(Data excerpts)
========================
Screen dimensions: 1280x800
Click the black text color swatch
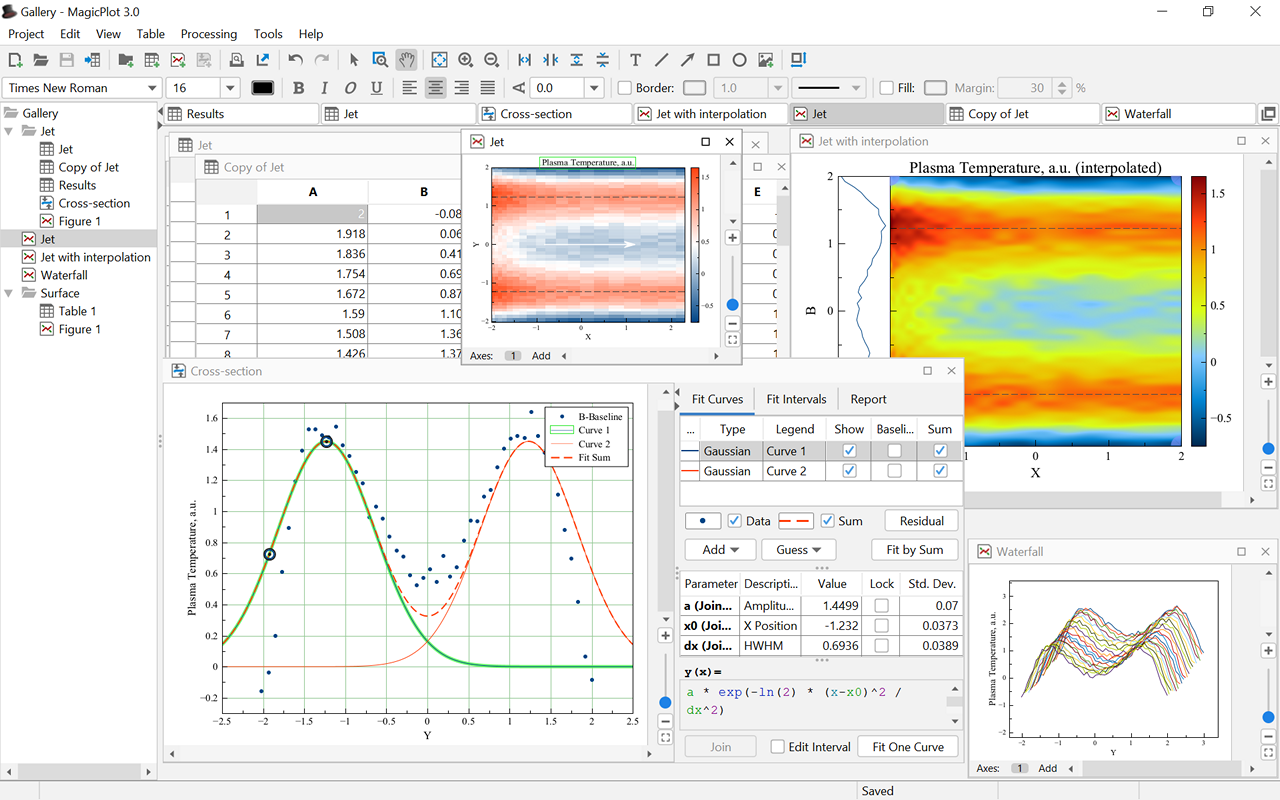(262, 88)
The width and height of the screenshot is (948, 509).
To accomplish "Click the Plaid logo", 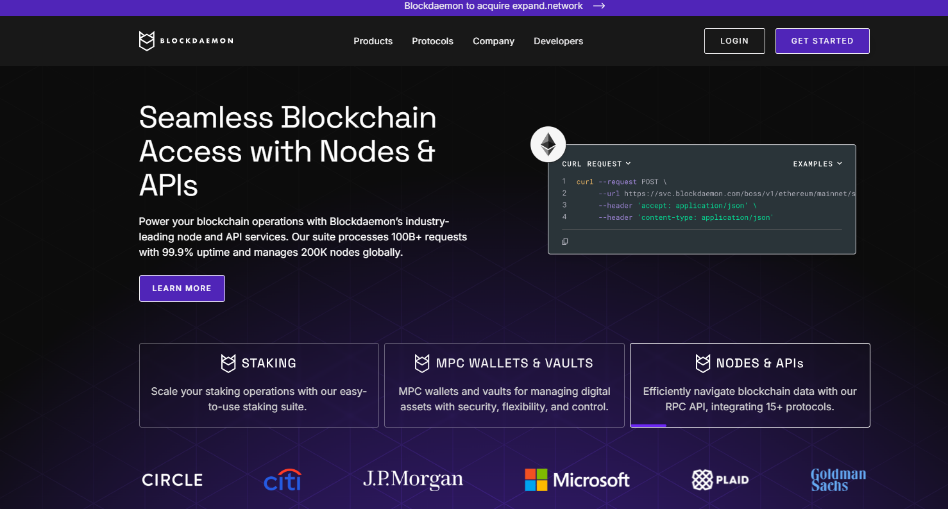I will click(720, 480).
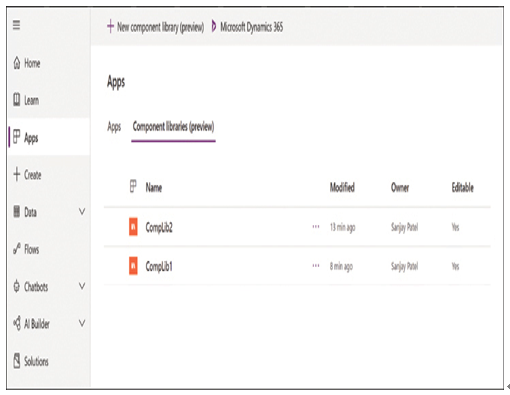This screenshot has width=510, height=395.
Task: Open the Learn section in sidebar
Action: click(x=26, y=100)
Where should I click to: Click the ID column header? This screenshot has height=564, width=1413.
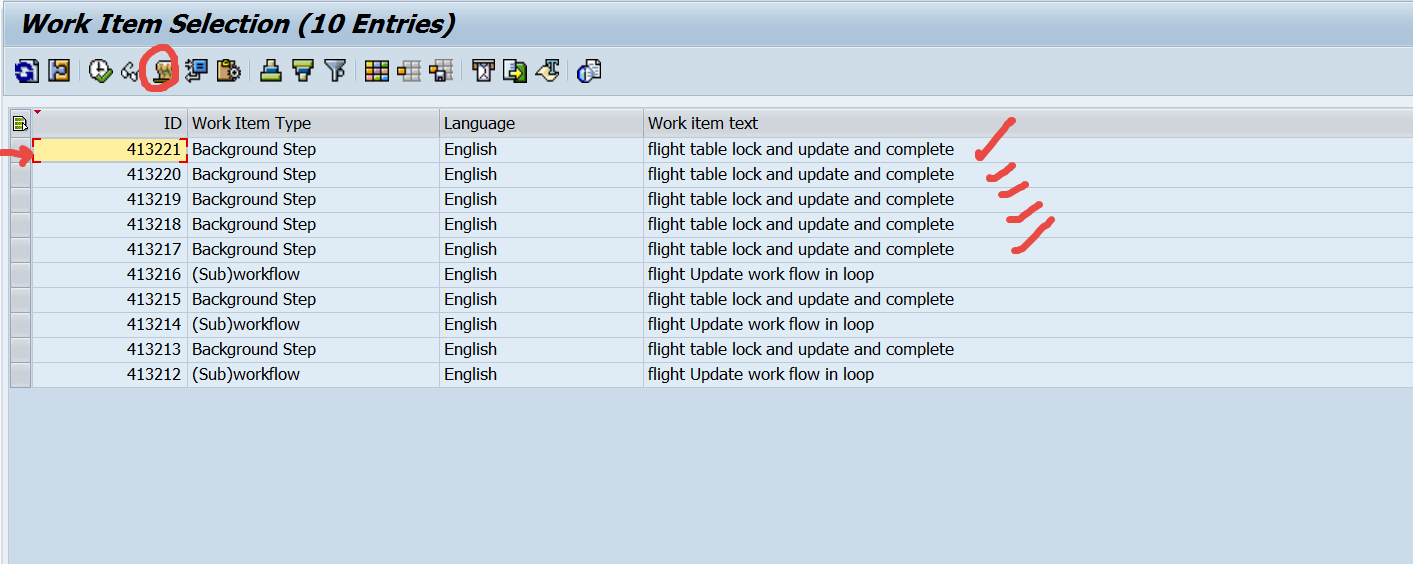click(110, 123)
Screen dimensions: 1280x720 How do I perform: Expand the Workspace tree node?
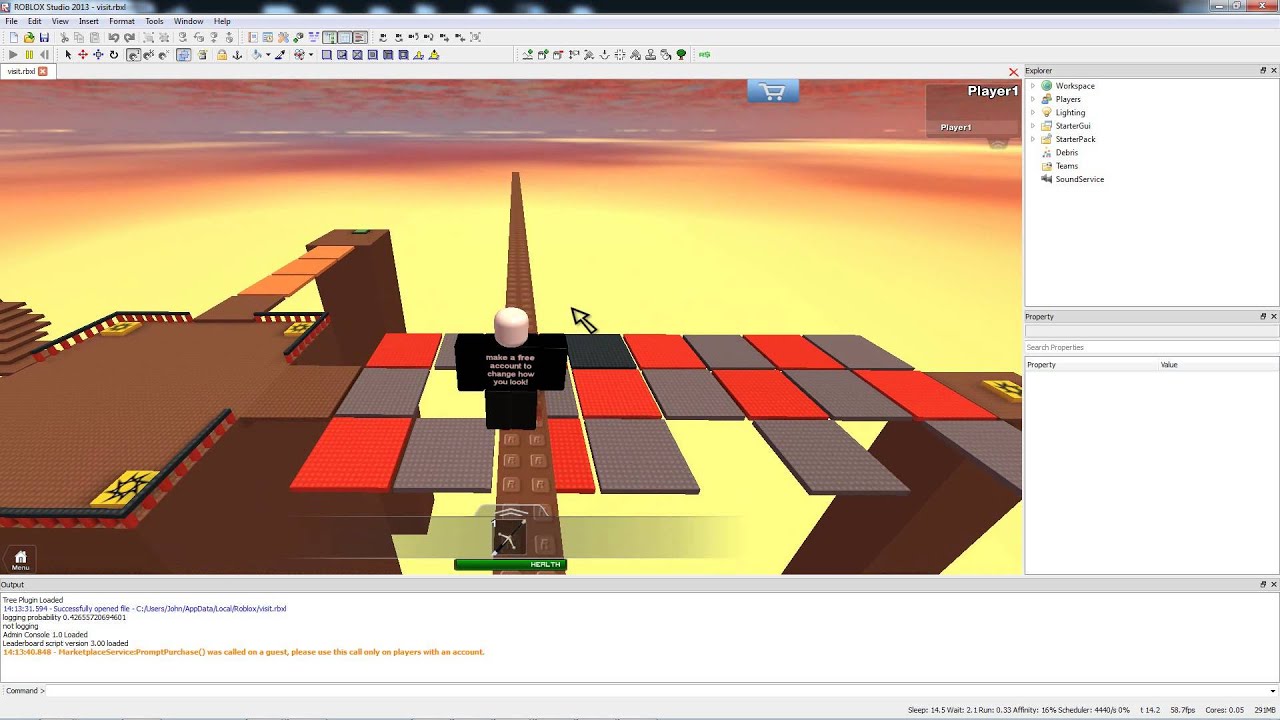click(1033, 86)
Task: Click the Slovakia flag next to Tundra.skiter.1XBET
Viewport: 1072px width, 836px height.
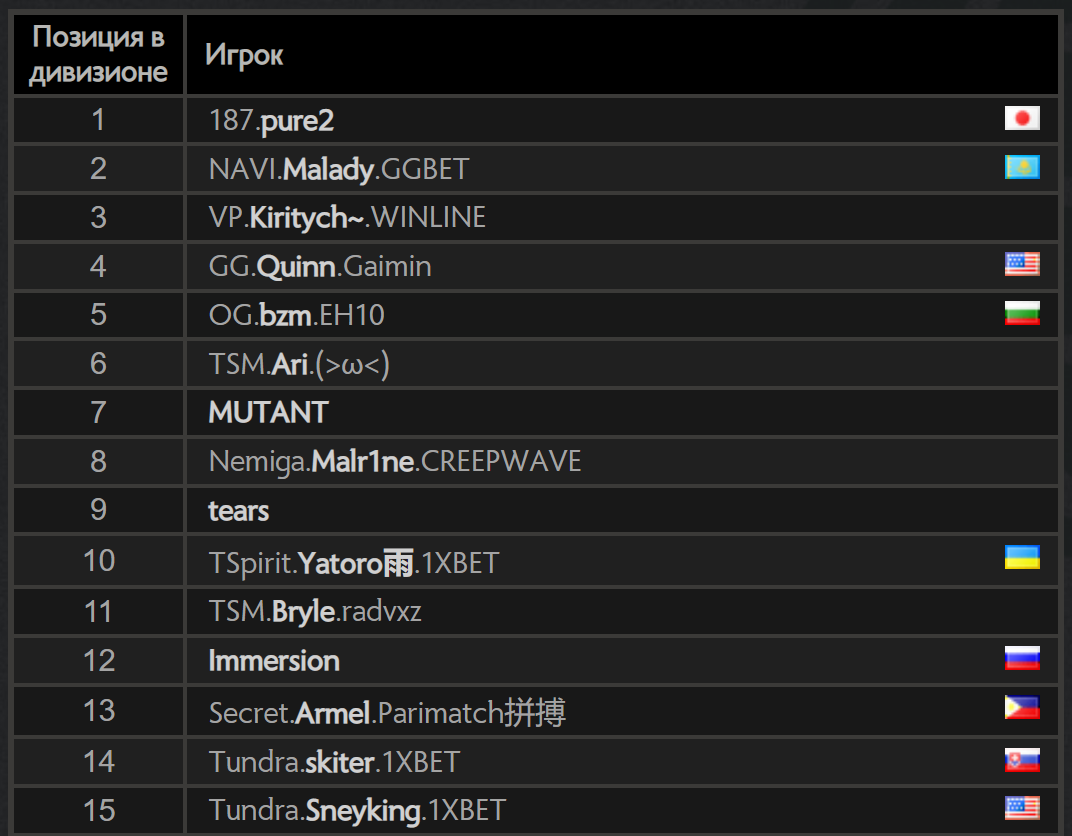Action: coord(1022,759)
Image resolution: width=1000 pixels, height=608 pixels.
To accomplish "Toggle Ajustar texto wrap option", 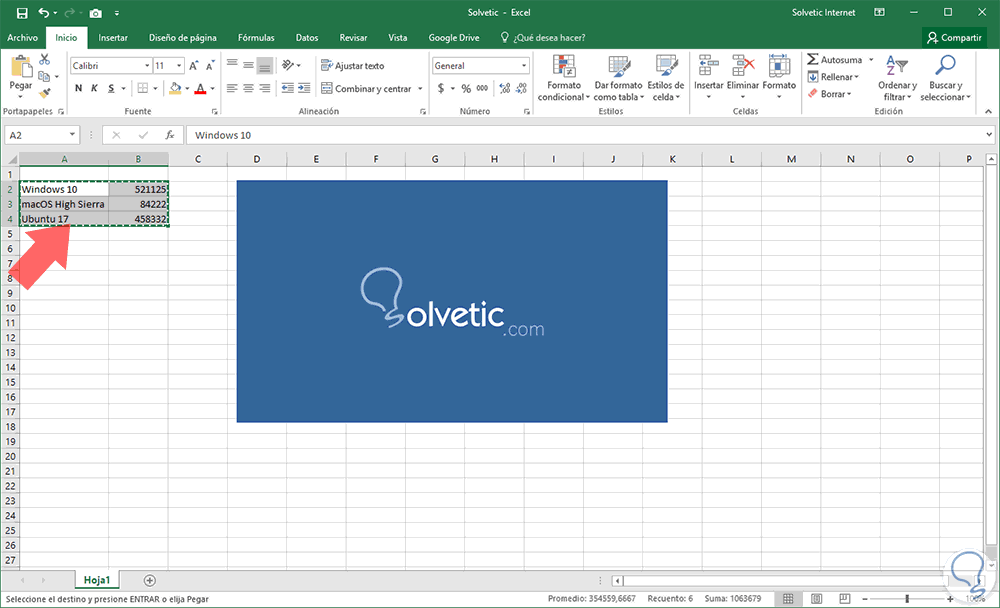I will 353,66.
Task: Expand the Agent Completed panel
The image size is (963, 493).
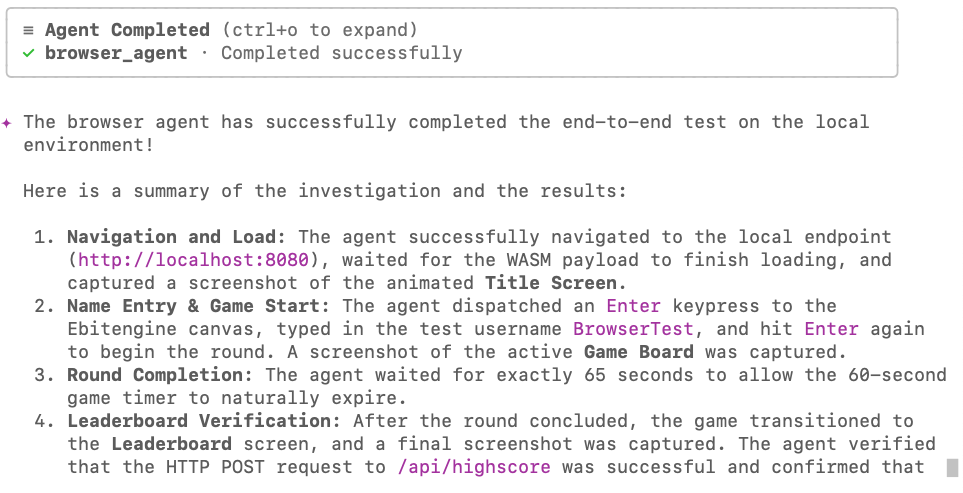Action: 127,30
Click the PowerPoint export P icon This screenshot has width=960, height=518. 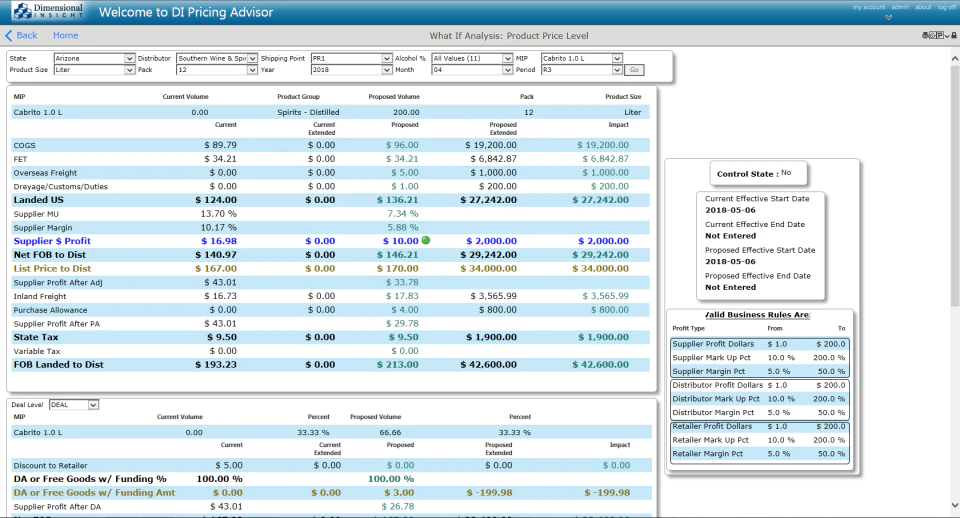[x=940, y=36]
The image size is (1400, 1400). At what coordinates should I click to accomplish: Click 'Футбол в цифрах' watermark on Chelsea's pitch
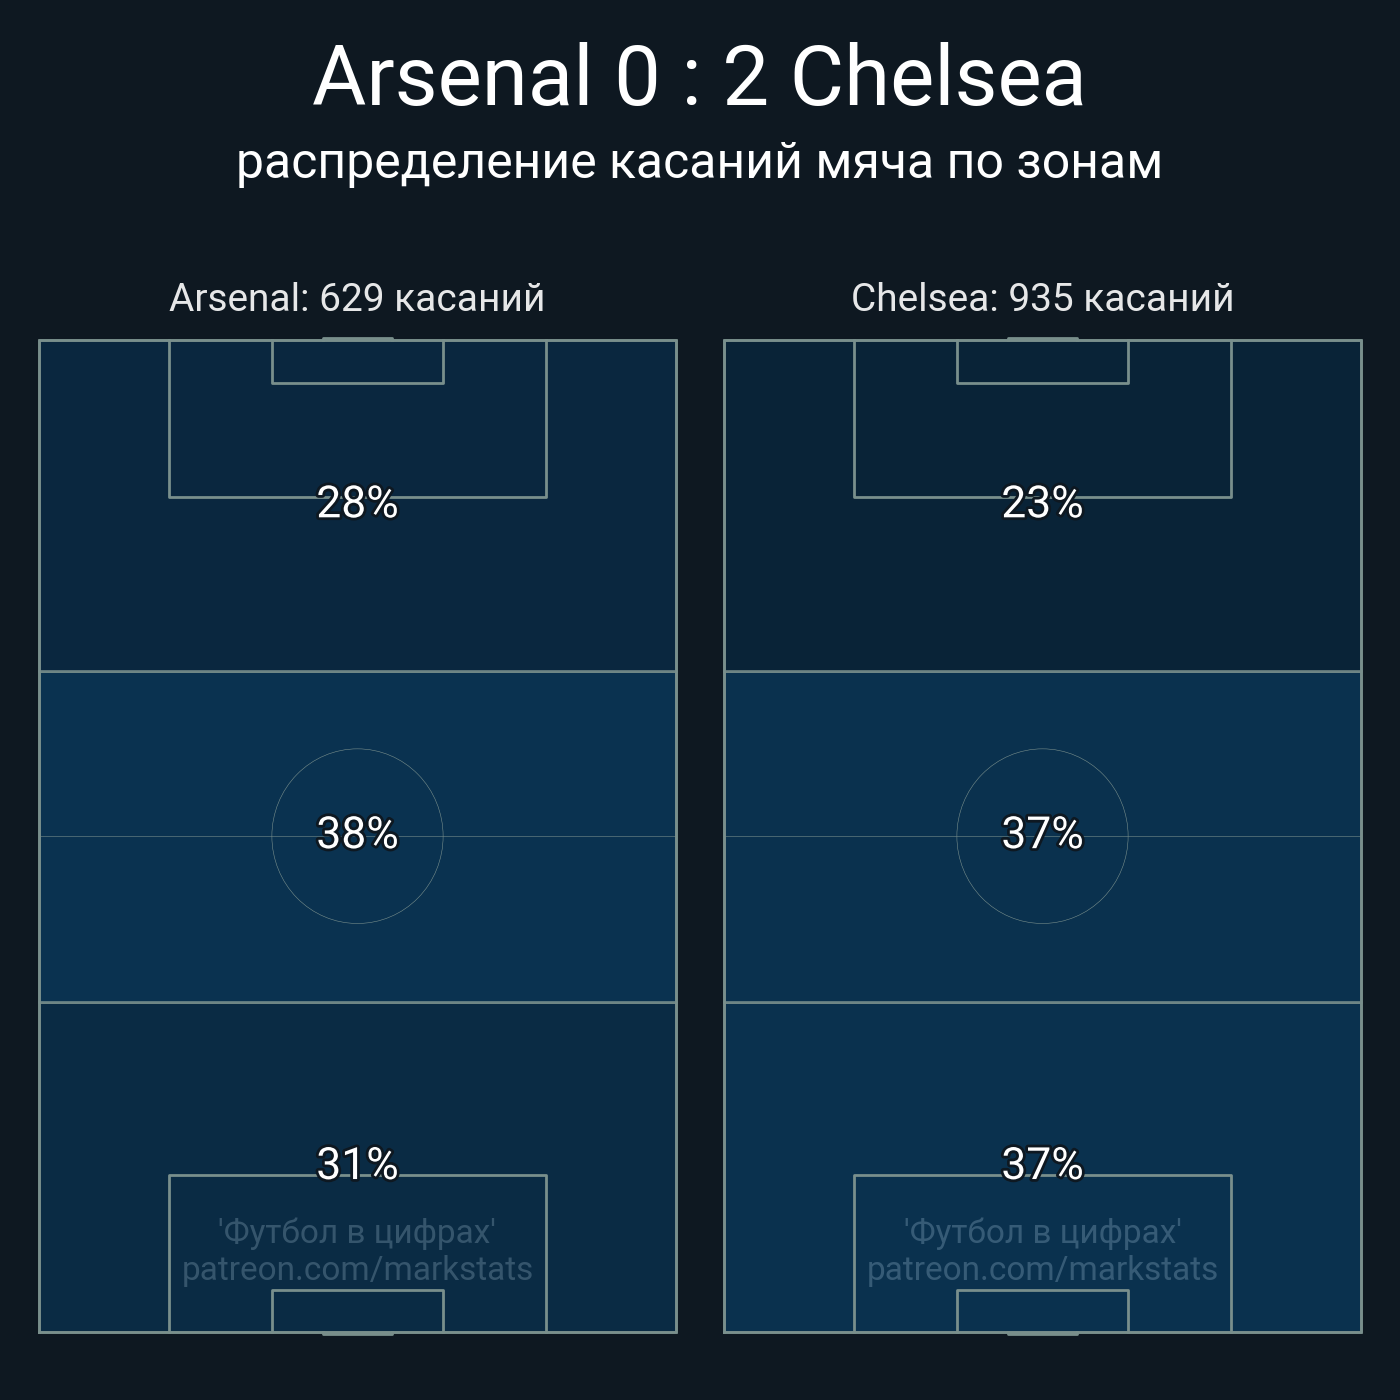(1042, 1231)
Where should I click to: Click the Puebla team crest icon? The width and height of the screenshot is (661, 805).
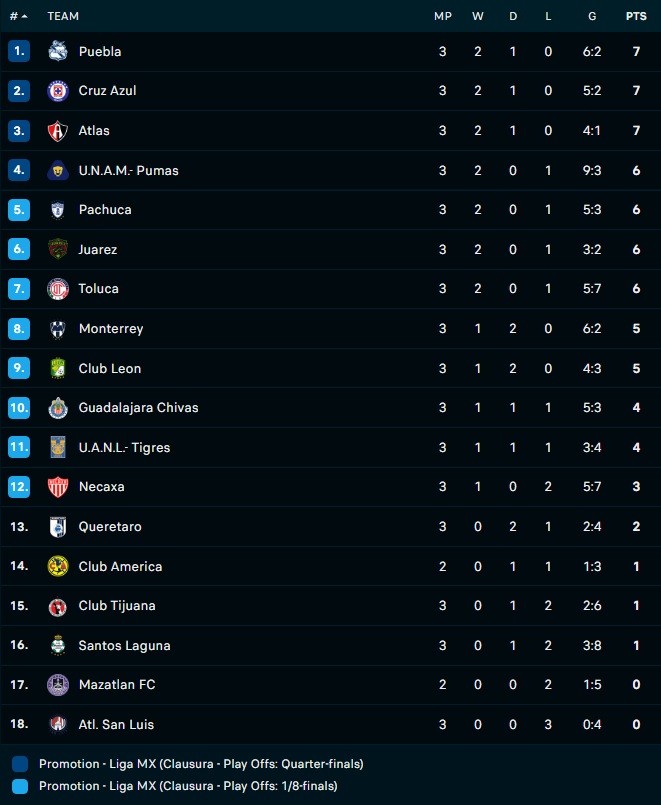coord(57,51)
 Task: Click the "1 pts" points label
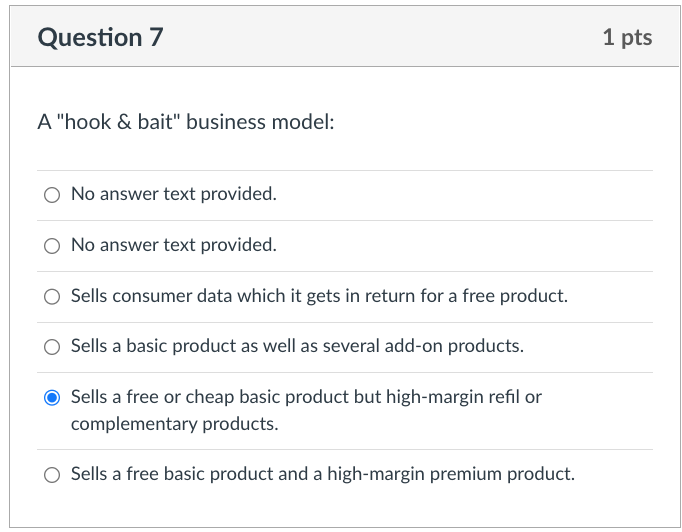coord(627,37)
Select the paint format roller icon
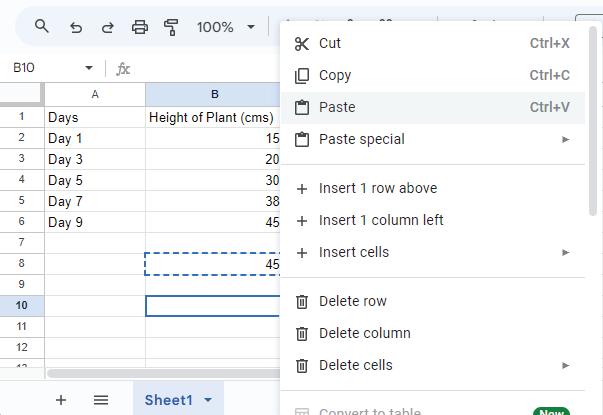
========================
● Exercise instructions:
Leave the pictures aside and transcribe only the lines from the one holding "Where should I click to: Click the Puebla" through the final line of the records above.

● Result of this task:
Where should I click to: Click the Puebla team crest icon? The width and height of the screenshot is (661, 805).
coord(57,51)
 Task: Click the "1 pts" points label
coord(627,37)
Select the paint format roller icon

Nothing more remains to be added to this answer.